[[ Information, beginning ]]
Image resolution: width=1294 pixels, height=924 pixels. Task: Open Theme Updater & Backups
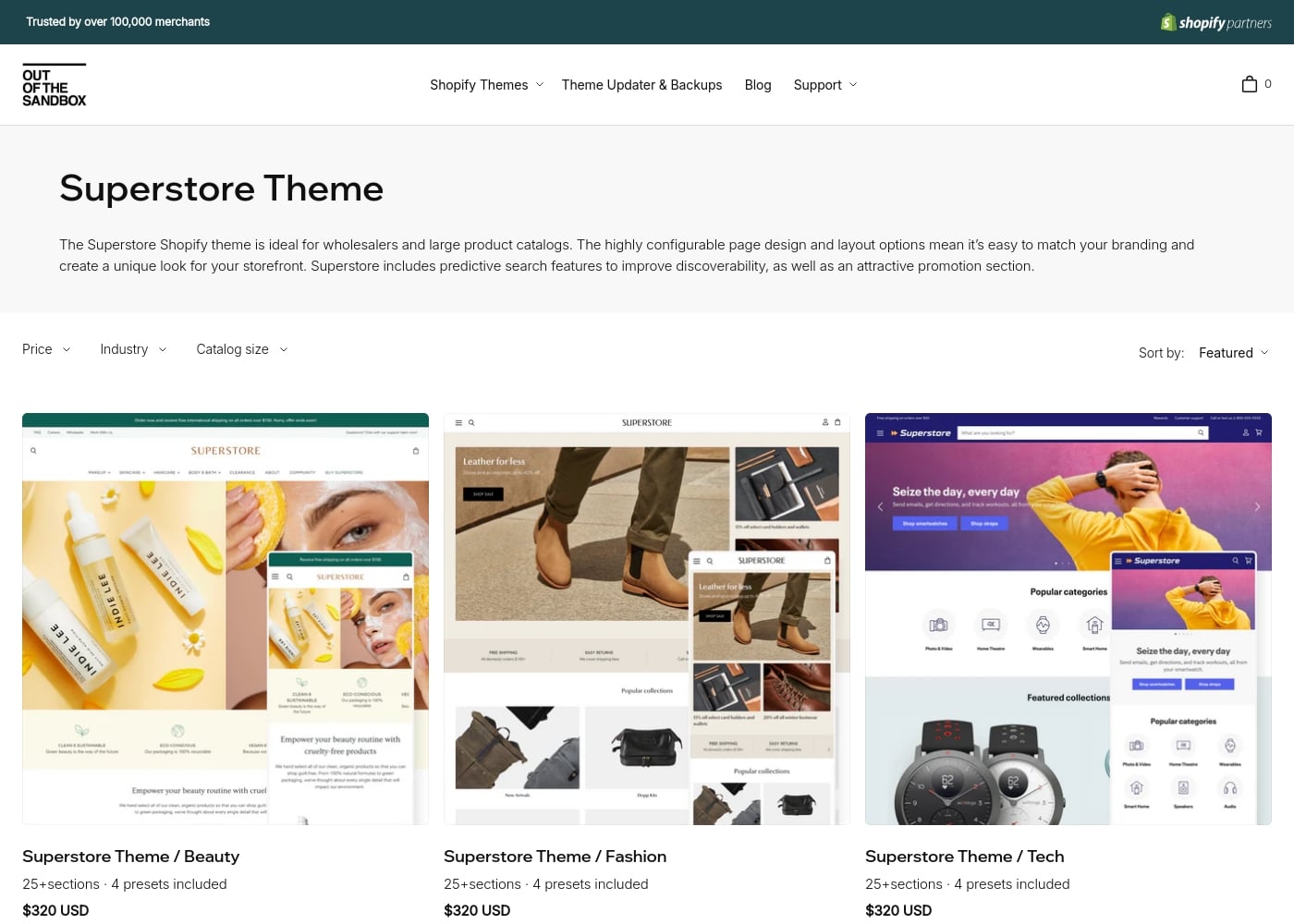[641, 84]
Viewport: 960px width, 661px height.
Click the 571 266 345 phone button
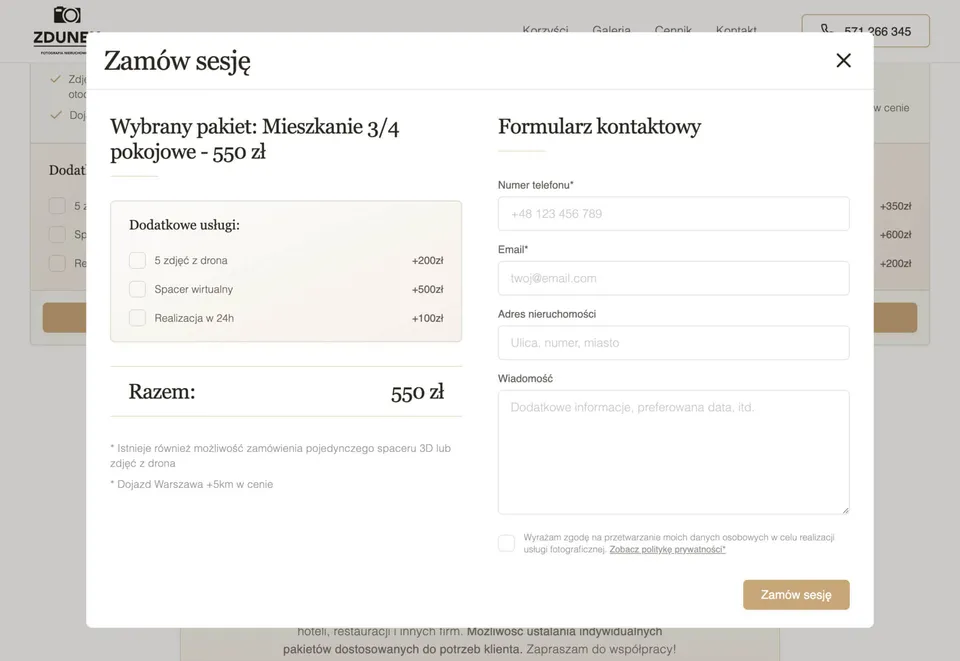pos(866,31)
[[ Information, end ]]
[[ Information, beginning ]]
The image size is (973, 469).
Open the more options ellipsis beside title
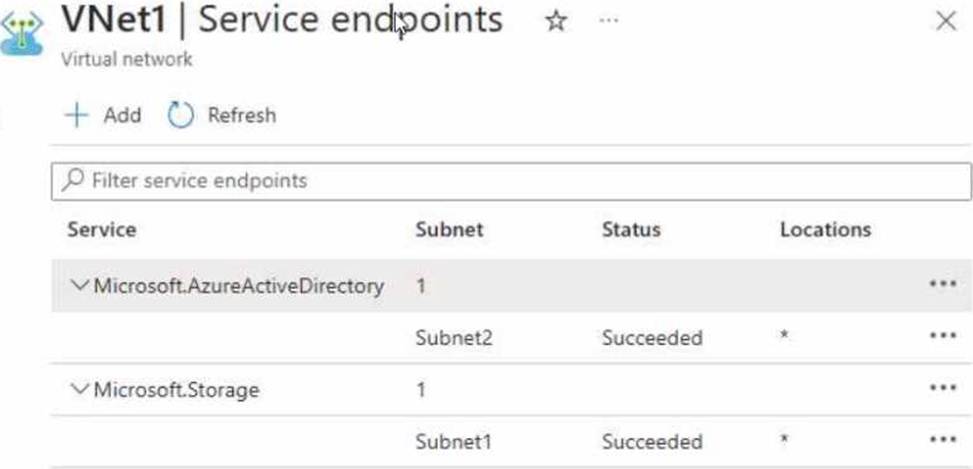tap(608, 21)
[[ Information, end ]]
[[ Information, beginning ]]
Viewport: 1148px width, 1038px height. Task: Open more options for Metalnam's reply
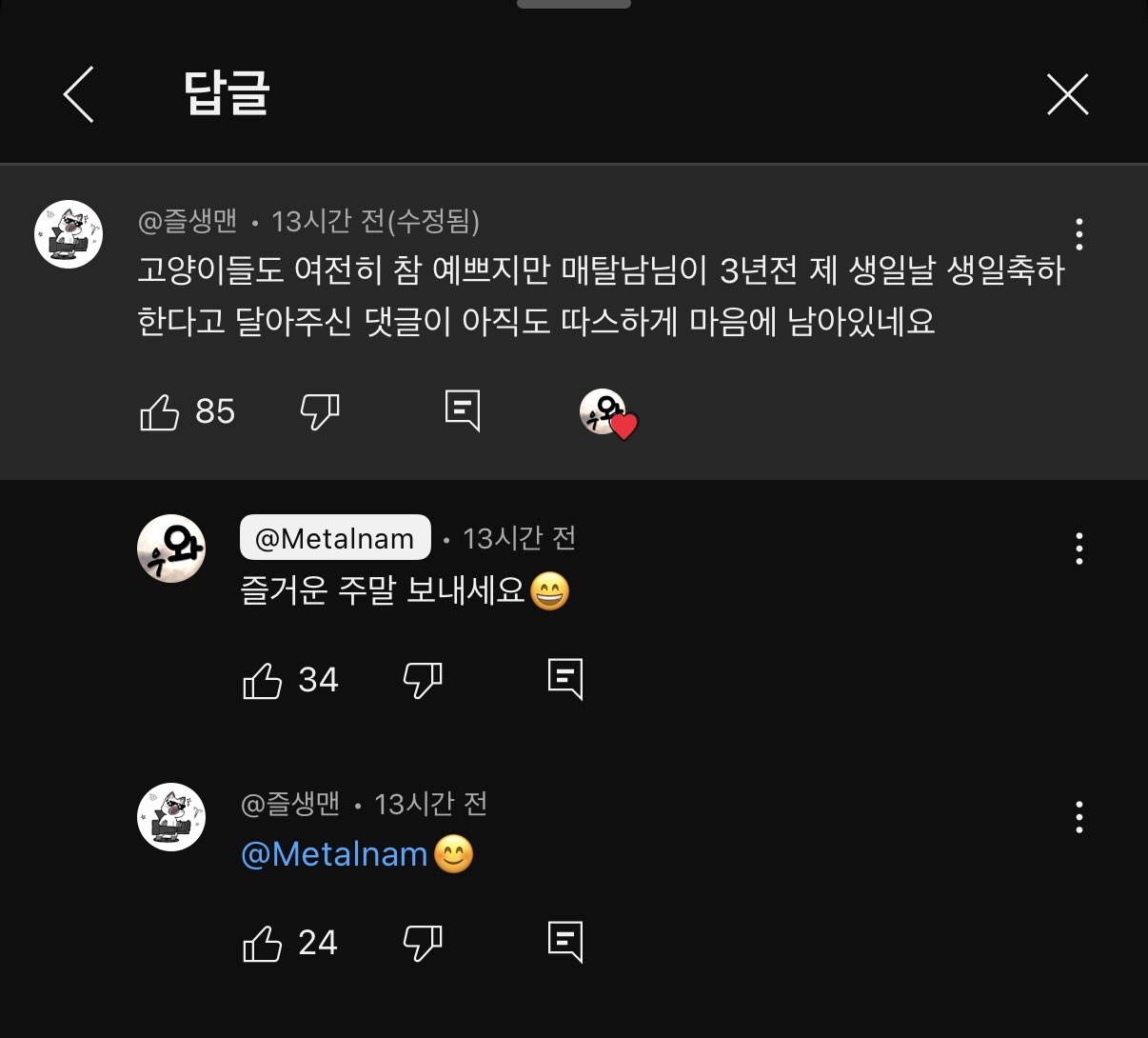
[[ Information, end ]]
■ **Task instructions**:
Lines from the entries that contain the string "Viewport" are what must be copied.

■ **Output**:
Viewport: 960px width, 661px height.
Viewport: 1148px width, 1038px height. Task: Open more options for Metalnam's reply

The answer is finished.